- Passage for review
Founded by three Toronto friends and backed by a an angel investor late of PopCap Games, The Mysterious Package Company creates customized gifts sent by mail that embroil their (often unwitting) recipients in strange, fantastic, and tangible storytelling experiences.
Curios and Conundrums
i was the Narrative Director for the Mysterious Package Company from 2015-2017. Originally hired to replace one of the three founders, my main focus at the MPC was writing puzzles and stories for Curios and Conundrums, a quarterly subscription newspaper intended to confound and amaze. Picking up where the outgoing Narrative Director left off, I was tasked with designing puzzles that would take entire groups of people multiple months to solve.
Off the Chain
For the third volume of C&C, I designed a series of complex, threaded puzzles that interconnected and dovetailed into additional, hidden puzzles, which in turn revealed a secret story tied to MPC lore. This was one of the puzzle chains i was most proud to have designed:
In Issue 1, the answer to this Spot-the-Differences puzzle is CANCER.
In Issue 2, the answer to this Word Search puzzle is GEMINI.
In Issue 3, the answer to this Crossfire puzzle is LEO.
In the goat-themed fourth issue, the answer to this Word Search puzzle is CAPRICORN.
Each puzzle was linked by a special symbol to a “lock” in an online answer checker called The Vault.

- Tasks and exercises
a – In the text about the Mysterious Package Company, how often was Curios and Conundrums published?
b – Reproduce the text about the Mysterious Package Company from "Off the Chain" up to and including "called The Vault.".
c – Pick up the text about the Mysterious Package Company after its final sentence and keep writing.
None of the lines that come next are needed.

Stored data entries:
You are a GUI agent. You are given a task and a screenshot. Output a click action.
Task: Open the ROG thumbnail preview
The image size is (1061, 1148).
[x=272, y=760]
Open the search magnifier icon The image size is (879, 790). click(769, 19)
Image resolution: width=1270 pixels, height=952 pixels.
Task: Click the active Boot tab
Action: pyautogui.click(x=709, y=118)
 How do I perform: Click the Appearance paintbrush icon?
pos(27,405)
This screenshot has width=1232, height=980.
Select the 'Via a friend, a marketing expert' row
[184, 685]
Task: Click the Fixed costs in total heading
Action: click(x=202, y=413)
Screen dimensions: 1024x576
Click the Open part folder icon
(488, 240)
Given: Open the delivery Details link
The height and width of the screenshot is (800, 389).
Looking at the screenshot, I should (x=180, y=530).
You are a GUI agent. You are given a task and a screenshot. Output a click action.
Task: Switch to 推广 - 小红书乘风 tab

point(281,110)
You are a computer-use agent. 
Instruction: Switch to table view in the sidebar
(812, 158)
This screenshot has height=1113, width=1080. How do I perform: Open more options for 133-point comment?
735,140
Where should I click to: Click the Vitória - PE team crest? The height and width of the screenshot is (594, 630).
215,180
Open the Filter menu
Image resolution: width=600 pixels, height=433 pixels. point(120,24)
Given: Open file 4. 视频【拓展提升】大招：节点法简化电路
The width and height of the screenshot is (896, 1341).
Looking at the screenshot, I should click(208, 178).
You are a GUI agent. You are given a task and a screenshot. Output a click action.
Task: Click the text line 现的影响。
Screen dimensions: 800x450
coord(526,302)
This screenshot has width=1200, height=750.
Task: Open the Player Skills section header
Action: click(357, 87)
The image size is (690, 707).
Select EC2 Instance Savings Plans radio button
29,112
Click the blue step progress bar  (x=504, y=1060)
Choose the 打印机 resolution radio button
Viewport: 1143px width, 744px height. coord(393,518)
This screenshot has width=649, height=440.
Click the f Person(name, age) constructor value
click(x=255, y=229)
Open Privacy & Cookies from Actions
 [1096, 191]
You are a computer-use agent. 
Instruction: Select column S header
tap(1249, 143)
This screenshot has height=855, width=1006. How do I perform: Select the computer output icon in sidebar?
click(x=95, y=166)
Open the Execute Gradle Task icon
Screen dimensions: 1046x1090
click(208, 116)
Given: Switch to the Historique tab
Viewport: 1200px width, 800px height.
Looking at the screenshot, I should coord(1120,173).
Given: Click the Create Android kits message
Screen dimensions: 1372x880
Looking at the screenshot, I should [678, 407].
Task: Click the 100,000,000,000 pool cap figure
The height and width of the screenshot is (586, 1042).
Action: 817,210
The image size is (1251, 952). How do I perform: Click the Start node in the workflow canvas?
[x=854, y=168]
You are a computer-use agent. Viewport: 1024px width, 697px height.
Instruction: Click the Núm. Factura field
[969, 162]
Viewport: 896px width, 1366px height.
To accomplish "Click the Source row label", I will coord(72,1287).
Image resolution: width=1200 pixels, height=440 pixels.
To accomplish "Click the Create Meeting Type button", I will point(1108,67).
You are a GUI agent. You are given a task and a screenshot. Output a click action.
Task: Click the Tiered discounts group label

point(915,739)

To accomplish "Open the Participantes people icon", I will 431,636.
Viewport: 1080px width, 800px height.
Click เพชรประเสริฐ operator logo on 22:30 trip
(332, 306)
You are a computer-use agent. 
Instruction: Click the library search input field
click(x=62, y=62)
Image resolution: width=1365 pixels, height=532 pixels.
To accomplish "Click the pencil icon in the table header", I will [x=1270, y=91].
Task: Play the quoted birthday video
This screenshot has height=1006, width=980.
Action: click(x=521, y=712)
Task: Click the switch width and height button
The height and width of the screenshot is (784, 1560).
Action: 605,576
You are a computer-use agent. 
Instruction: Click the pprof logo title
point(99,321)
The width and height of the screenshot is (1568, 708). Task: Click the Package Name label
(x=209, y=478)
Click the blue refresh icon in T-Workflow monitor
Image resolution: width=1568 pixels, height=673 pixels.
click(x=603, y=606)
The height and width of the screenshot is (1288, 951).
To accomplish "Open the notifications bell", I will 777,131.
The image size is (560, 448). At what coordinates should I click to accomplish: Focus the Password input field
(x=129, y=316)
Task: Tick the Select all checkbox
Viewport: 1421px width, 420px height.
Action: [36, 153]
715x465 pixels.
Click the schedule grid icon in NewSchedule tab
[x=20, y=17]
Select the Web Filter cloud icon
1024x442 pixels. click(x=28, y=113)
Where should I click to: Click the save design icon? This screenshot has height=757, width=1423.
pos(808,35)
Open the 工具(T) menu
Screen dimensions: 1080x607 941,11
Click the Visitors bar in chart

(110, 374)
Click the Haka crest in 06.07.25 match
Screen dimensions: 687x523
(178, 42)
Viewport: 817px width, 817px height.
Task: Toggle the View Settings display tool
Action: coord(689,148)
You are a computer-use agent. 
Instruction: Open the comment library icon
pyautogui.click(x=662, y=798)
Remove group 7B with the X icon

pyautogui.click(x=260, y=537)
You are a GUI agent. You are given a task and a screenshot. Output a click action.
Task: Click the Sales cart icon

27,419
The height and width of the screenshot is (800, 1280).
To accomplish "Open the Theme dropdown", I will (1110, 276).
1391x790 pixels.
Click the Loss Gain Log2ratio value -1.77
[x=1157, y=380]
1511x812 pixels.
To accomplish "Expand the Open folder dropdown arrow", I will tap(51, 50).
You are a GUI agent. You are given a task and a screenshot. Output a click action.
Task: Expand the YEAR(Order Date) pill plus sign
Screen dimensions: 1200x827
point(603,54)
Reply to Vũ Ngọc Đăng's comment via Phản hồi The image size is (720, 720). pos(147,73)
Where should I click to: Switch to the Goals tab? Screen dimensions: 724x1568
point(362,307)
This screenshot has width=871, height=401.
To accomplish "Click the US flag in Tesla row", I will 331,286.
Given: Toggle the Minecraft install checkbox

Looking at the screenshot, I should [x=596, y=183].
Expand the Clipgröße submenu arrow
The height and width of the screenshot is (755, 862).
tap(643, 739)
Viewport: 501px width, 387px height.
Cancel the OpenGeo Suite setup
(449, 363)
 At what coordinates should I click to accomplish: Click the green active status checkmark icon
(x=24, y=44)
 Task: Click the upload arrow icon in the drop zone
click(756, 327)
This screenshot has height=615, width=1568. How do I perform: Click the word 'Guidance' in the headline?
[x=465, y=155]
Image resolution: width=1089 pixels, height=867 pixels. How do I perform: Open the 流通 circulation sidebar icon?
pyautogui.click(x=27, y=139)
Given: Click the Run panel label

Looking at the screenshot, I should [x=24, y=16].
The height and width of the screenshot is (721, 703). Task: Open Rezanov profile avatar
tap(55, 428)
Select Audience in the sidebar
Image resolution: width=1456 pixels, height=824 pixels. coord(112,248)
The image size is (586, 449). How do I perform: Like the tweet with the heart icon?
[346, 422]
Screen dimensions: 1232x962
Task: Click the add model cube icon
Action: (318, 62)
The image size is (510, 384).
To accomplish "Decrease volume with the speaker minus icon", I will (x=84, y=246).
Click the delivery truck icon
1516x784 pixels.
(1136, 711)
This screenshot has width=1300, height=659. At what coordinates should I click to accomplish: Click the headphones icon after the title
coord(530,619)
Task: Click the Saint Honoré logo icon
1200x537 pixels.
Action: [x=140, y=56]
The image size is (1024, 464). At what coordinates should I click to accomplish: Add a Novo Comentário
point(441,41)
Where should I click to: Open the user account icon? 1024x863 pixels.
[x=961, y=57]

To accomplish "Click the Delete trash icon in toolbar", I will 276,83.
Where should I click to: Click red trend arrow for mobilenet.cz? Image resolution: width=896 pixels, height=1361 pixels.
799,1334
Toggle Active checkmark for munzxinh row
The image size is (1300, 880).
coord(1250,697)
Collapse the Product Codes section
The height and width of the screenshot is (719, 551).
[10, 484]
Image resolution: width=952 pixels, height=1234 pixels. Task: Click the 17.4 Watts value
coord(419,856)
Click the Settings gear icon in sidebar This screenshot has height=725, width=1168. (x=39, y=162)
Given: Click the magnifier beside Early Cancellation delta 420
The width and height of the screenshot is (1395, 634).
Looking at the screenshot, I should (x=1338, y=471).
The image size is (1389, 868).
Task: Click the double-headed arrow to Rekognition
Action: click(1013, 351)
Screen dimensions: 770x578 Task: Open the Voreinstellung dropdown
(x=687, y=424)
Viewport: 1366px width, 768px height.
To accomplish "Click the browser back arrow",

- Exercise answers
a – Quarterly.

b –
Off the Chain
For the third volume of C&C, I designed a series of complex, threaded puzzles that interconnected and dovetailed into additional, hidden puzzles, which in turn revealed a secret story tied to MPC lore. This was one of the puzzle chains i was most proud to have designed:
In Issue 1, the answer to this Spot-the-Differences puzzle is CANCER.
In Issue 2, the answer to this Word Search puzzle is GEMINI.
In Issue 3, the answer to this Crossfire puzzle is LEO.
In the goat-themed fourth issue, the answer to this Word Search puzzle is CAPRICORN.
Each puzzle was linked by a special symbol to a “lock” in an online answer checker called The Vault.

c –
One hidden lock hints that each issue’s horoscopes and this Smash n’ Grab puzzle are connected.
A close inspection of the Cancer, Gemini, Leo, and Capricorn horoscopes in the four issues all contain at least one directional word: DOWN, LEFT, UP/DOWN, and RIGHT.
Those directions mapped onto the NES-style controller in the Smash n’ Grab puzzle give us a sequence of foods: TOMATO, CHEESE, MUSHROOM, TOMATO, and FISH.
One of the tchotchkes that shipped with Issue 3 was a grocer’s coin that had these same food symbols stamped around its edge.
At the top of Issue 4 is a string of letters that begins with CHEESE and ends with APPLE:
If you stand the grocer’s coin on its edge, lining up the cheese, and roll it along the string of letters, taking note of each letter that matches the “TOMATO, CHEESE, MUSHROOM, TOMATO, FISH” sequence, you get this answer:
IFDBINGOODCOMPANY
If you then visit the IFDB (the Interactive Fiction Database) and search for “In Good Company,” you’ll discover a text adventure game with that title that takes place in the (fictional) headquarters of the Mysterious Package Company!
When you complete the text adventure game, you discover the final answer to the puzzle.
Project Bookworm
Another puzzle chain led solvers to scour a series of real-life libraries around the world for secret symbols. i mobilized an army of online odd-jobbers to visit their local libraries and hide the symbols in certain books.
Stranger Than Fiction
i wrote numerous articles and stories for Curios and Conundrums. i structured the Pressed For Time series like an Encyclopedia Brown mystery, ending it in a cliffhanger with the ultimate answer discoverable online, to help the Mysterious Package Company more effectively track its readership.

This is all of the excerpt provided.